Supplied data:
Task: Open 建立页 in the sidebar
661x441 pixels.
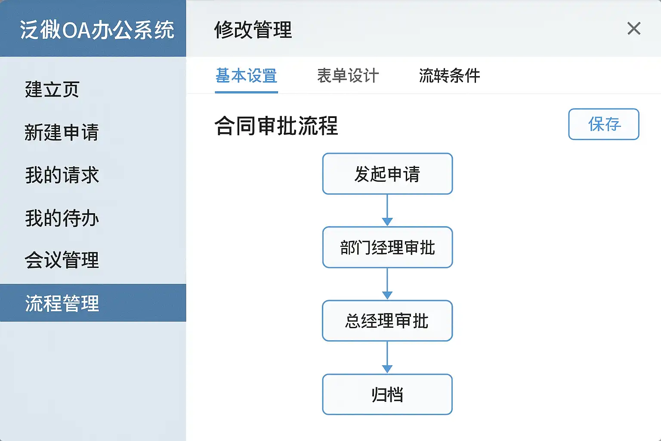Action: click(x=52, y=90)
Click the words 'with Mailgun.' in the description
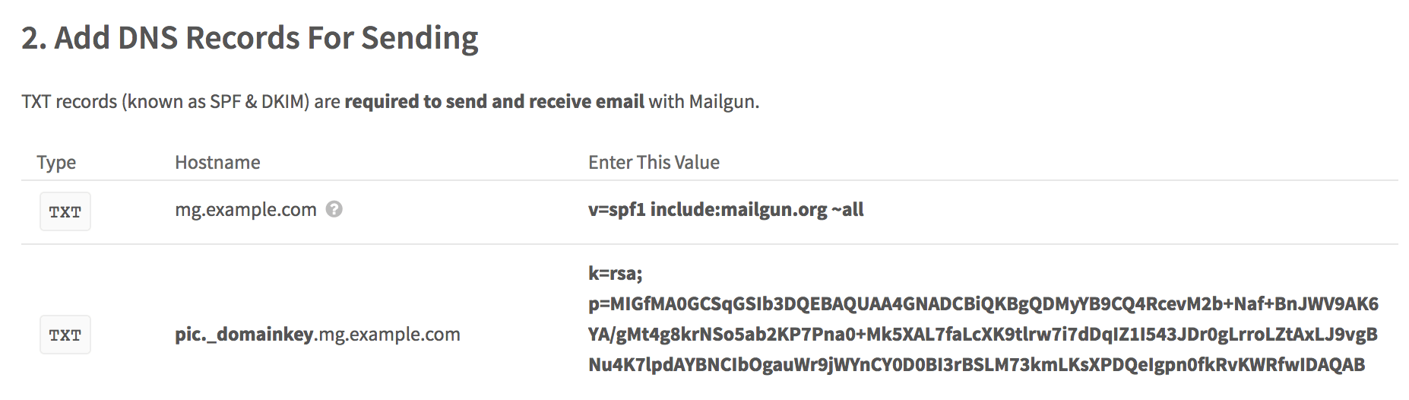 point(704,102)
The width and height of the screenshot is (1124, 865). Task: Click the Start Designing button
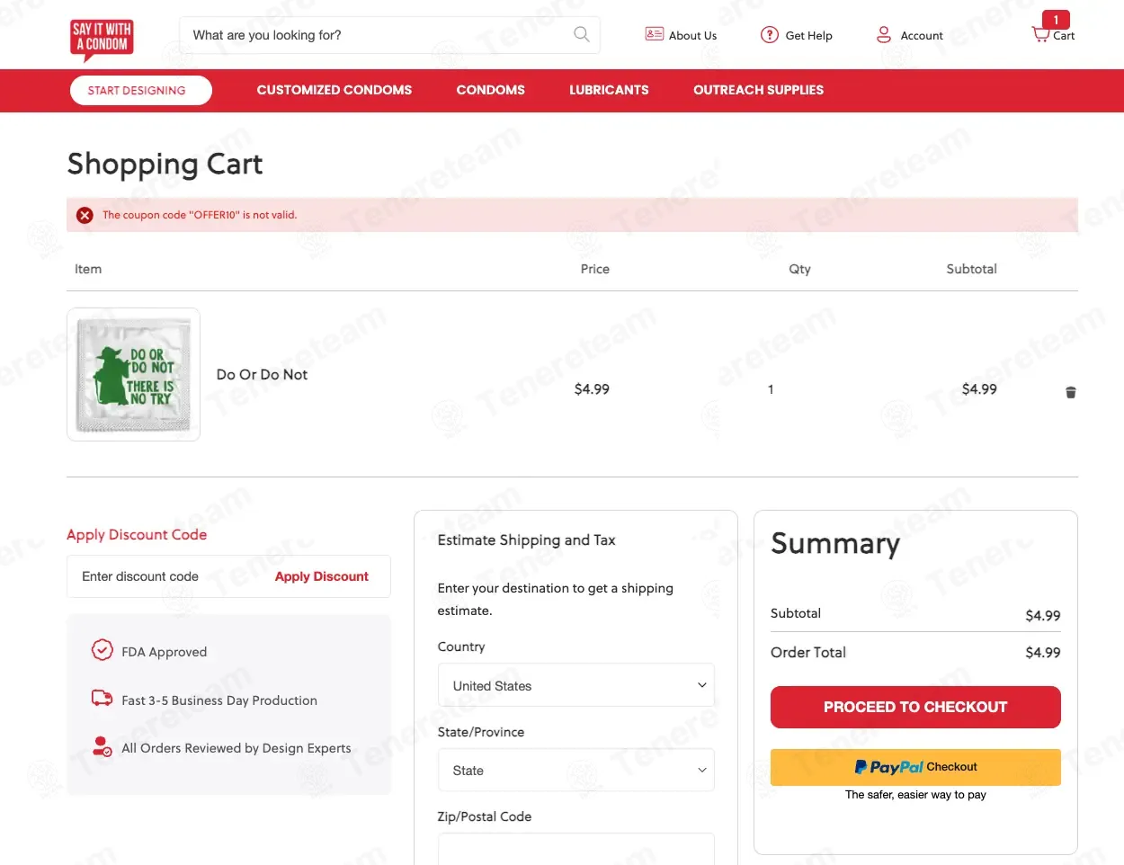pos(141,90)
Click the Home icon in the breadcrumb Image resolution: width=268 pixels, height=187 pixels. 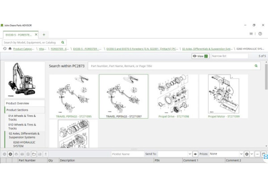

...

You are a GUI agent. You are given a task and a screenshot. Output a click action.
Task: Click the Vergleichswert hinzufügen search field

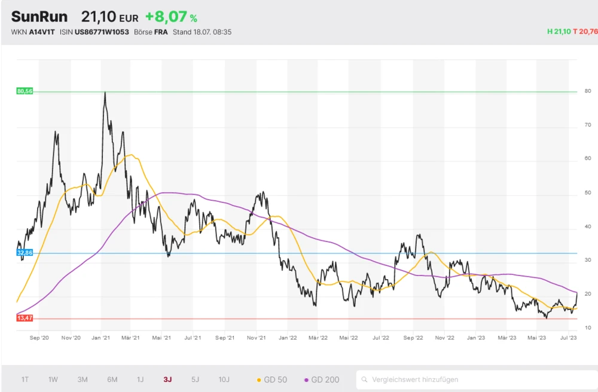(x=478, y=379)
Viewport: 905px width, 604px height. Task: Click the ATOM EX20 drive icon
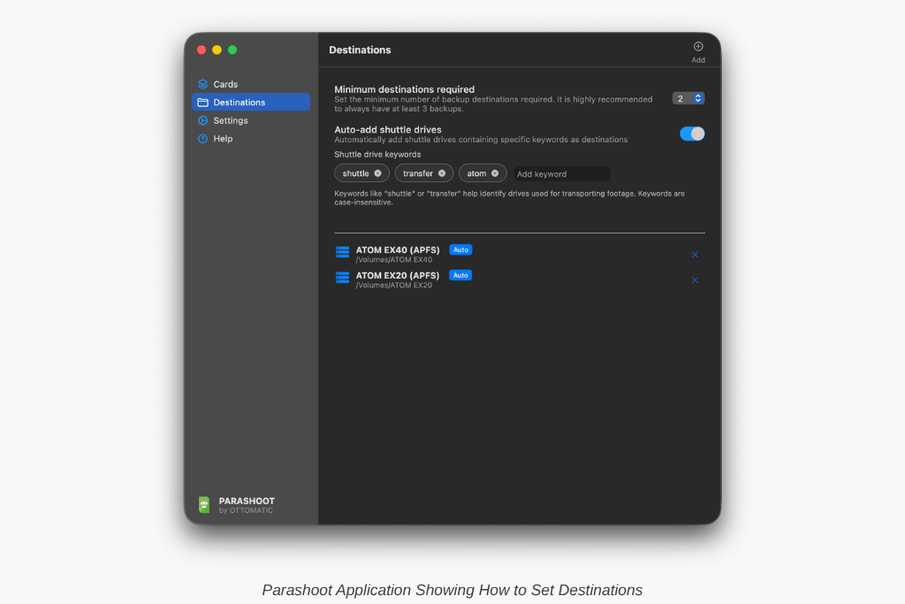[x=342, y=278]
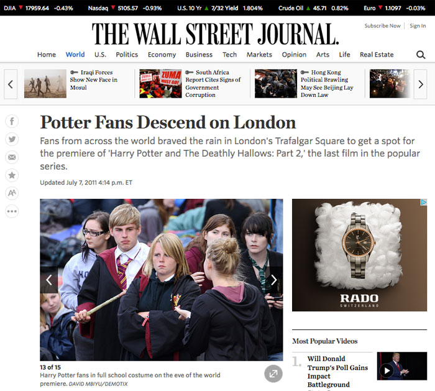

Task requirements:
From the records above, copy only the lines running from the line holding "Task: Open 建立页 in the sidebar" through the line holding "Click the Home", with no pictures.

Response area:
Task: Open 建立页 in the sidebar
661x441 pixels.
Action: click(x=52, y=90)
Click the words 'with Mailgun.' in the description
 point(704,102)
The width and height of the screenshot is (1124, 865). Task: Click the Start Designing button
pos(141,90)
Click the Home icon in the breadcrumb Image resolution: width=268 pixels, height=187 pixels. 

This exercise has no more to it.